Macon — The Republican grassroots of Georgia on Saturday declared themselves a free and sovereign power – independent of Nathan Deal.
It’s something that Newt Gingrich might want to take note of.
After showering the governor in boos, delegates to the two-day state GOP convention rejected Deal’s choice for a new chairman of the party. Instead, they re-elected Sue Everhart of Cobb County to a third and final two-year term.
“Republicans are passionate people,” Deal said after receiving his onstage rebuke – the most disapproving reaction at a GOP convention since U.S. Sen. Saxby Chambliss was chided for his efforts at immigration reform in 2007.

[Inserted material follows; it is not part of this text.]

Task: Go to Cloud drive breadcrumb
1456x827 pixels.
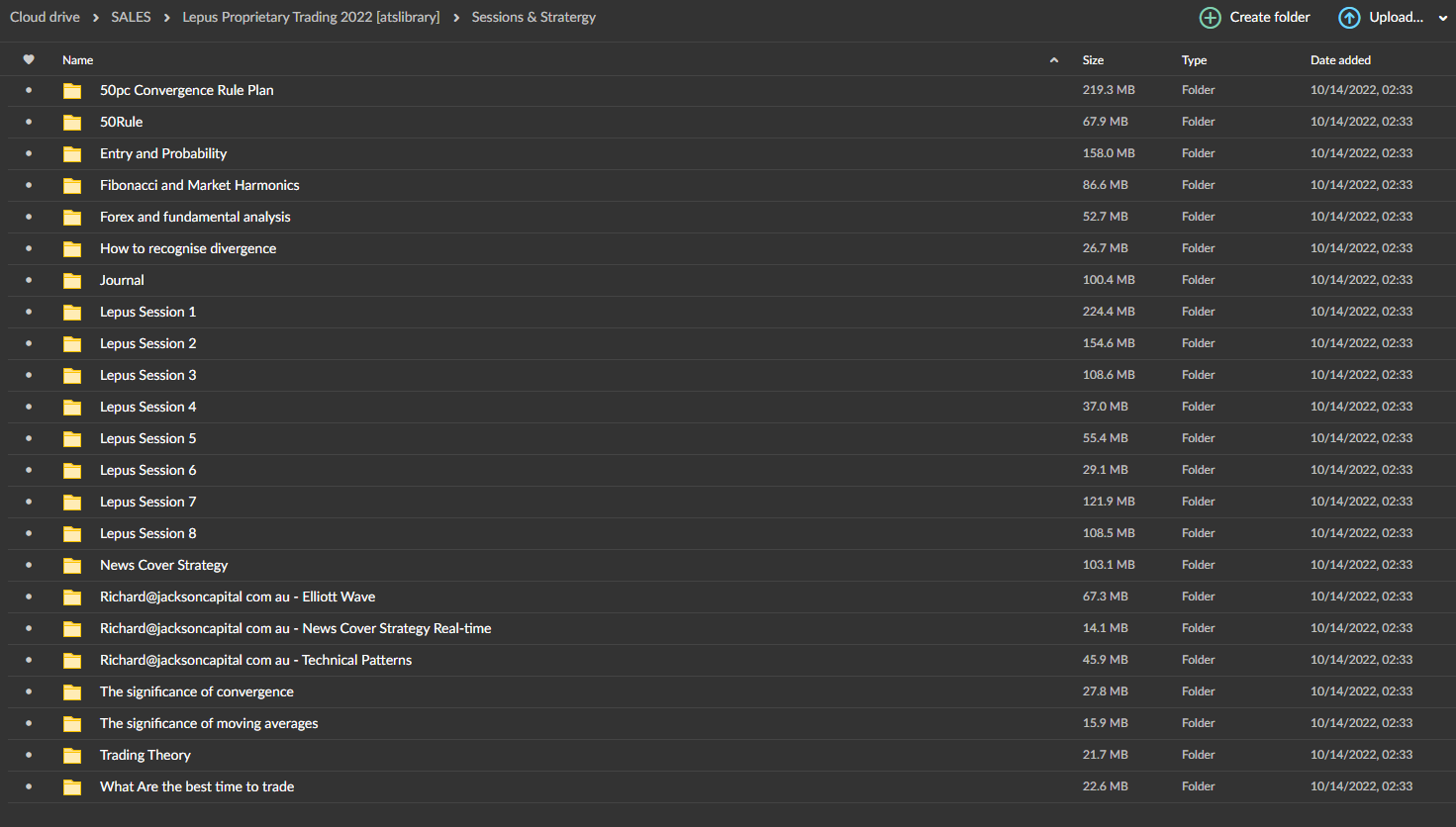Action: tap(45, 17)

Deal was fully committed to Marietta businesswoman Tricia Pridemore, who worked on his campaign — to the point that the governor, his wife and his chief of staff all took seats in the convention as voting delegates. A first for a GOP convention.
But it was the second time that a Republican governor has been rebuffed in an attempt to place his own choice as head of the network that organizes tens of thousands of volunteers – and handles millions of dollars in campaign funds every other year.
The first time was in 2005 – when Everhart, a longtime GOP volunteer, pushed past Gov. Sonny Perdue.
Pridemore announced in December, shortly after Deal’s election.
The governor followed Herman Cain, the GOP presidential contender, to the microphone – where he received healthy applause from the crowd for putting his signature on HB 87, the illegal immigration bill.
Then he changed topics. “I have the utmost respect for Sue. I appreciate the job she has done,” the governor began – but said the party needed to reach out to newcomers to the party.
Deal waded in deeper. “I’m grateful that Tricia Pridemore has stepped up,” he said. And then the boos began.
A few of the 2,110 delegates stood to cheer Pridemore, but the chorus of boos was stronger.
Deal quickly wrapped up his speech. “I will respect your judgment, and I will work with whoever you select as the leader for our party,” he said.
The tug-of-war for control of the party chairmanship is a legacy of the long Republican march through the wilderness in the South. Without office-holders, mass meetings were the only tool for the selection of party leaders.
This year’s fight had elements of last year’s GOP race for governor. Former state Senate president pro tem Eric Johnson – a candidate for governor — of Savannah nominated Pridemore.
Karen Handel, who landed in the GOP runoff with Deal, was seated as a member of the Fulton County delegation. Her husband Steve sat beside her, sporting an Everhart sticker on his shirt.
But Deal’s biggest mistake may have been attempting the move at the height of tea-party fervor within the Republican party.
“This party belongs to us. We will not make the mistake to turn the party over to those who we, the people, [elect],” said Larry Mrozinski, a retired U.S. Army colonel, who spoke for Everhart – as she stood beside him.
Everhart is not a stellar speaker, as she herself admits. It was a point made to reporters by the governor, who said that elected officials need someone who can carry their messages to the media.
The independence of the chairmanship has also had implications for Republicans during campaign seasons. Last year, in the race for governor, national Democrats sent millions of dollars to the state organization in Georgia. The Republican Governors Association did not – and kept control of more than $5 million.
Everhart is a close friend of U.S. Sen. Johnny Isakson, but he and most other GOP elected officials steered clear of the contest. Deal said he had no regrets about making his pitch for Pridemore.
”I knew there was division, but I felt it was only appropriate since I’d encouraged Tricia to be a candidate – that I let people know exactly where I stood,” he said. “She was an important part of my campaign. I came to know her, I came to trust her.”
“I don’t necessarily think the governor or anybody else in elected should dictate who the leadership of the party is,” the governor said. “I do think it’s important though, that the party has a good working relationship with the elected officials, whether it be the governor or members of the General Assembly.”
Then the governor took his seat as a voter. Voting lasted throughout the afternoon. At one point, the convention center ran out of food.
On the first ballot, Everhart took 48 percent of the vote, to Pridemore’s 36 percent – whereupon Ron Paul follower Carter Kessler of Athens dropped out, and Shawn Hanley, chairman of the Fulton County GOP, withdrew.
Everhart won on the second ballot. The convention quickly adjourned.
Now, to the implications for Gingrich. Not a few Republicans in Macon were noting that, if a governor can’t get his own candidate for chairman approved by the GOP hardcore, it doesn’t bode well for his choice for president.
No straw poll was taken, but Cain – like Gingrich, a man with Georgia roots – did very well with Republican delegates here.